Problem to work on: Leave out all pictures and retype exactly the lines from the one with "Image resolution: width=756" through the last line of the material.

Exercise inputs:
※

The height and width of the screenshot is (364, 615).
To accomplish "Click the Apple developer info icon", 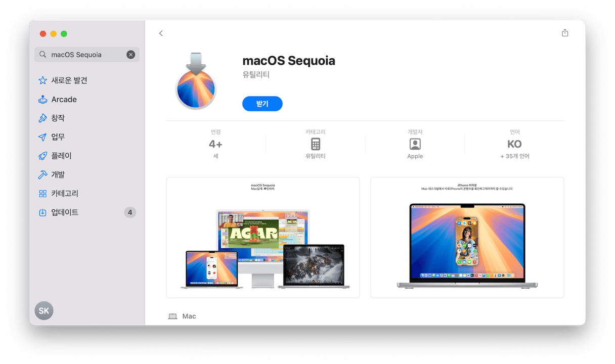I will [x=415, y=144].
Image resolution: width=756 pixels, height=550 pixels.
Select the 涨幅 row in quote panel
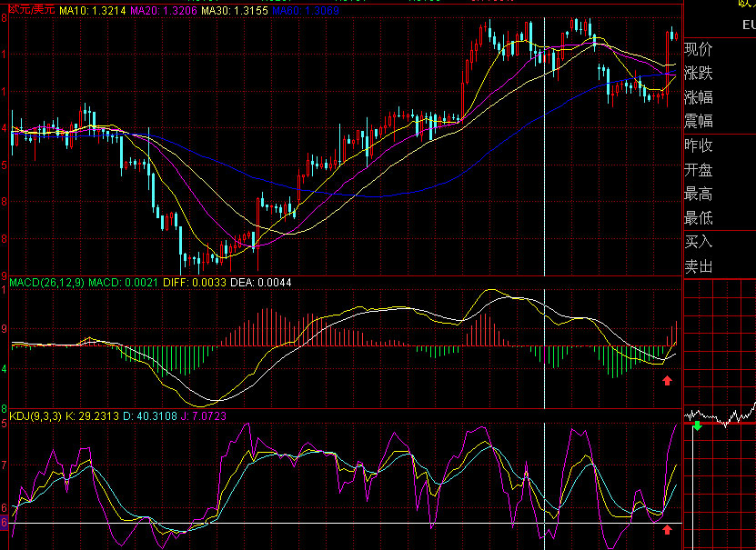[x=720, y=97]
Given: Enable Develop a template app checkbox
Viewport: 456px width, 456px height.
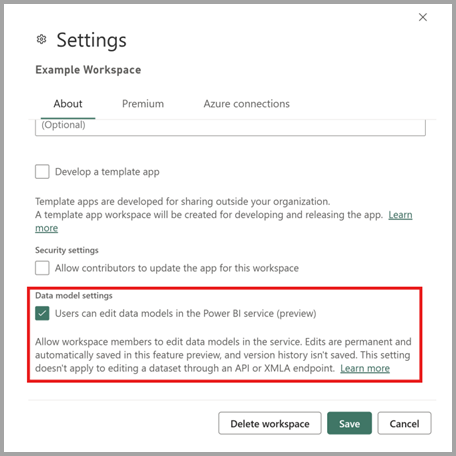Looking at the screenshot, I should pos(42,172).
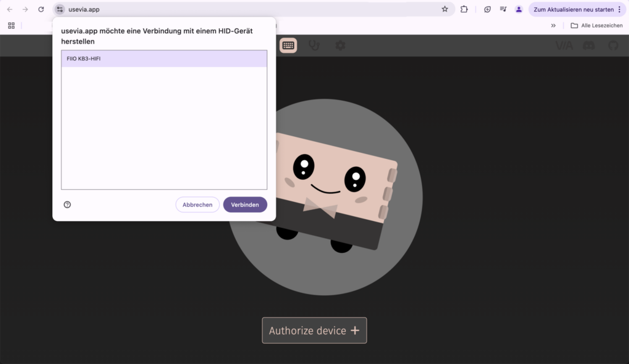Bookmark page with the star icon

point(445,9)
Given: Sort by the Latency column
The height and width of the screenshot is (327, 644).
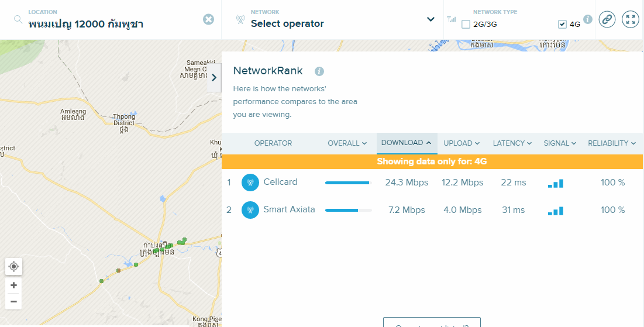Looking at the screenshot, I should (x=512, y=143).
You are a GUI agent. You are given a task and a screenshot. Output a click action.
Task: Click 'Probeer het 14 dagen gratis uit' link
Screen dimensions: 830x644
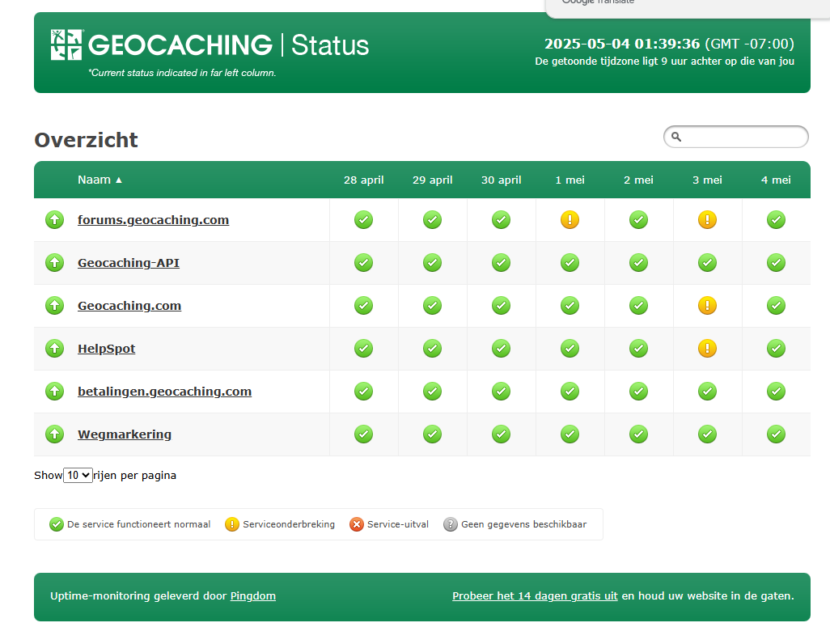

※

Exercise result:
Image resolution: width=756 pixels, height=550 pixels.
Select the 涨幅 row in quote panel
[x=720, y=97]
Given: Enable Develop a template app checkbox
Viewport: 456px width, 456px height.
Looking at the screenshot, I should pos(42,172).
Bookmark page with the star icon

point(445,9)
Given: Sort by the Latency column
The height and width of the screenshot is (327, 644).
Looking at the screenshot, I should (x=512, y=143).
You are a GUI agent. You are given a task and a screenshot. Output a click action.
Task: Click 'Probeer het 14 dagen gratis uit' link
Screen dimensions: 830x644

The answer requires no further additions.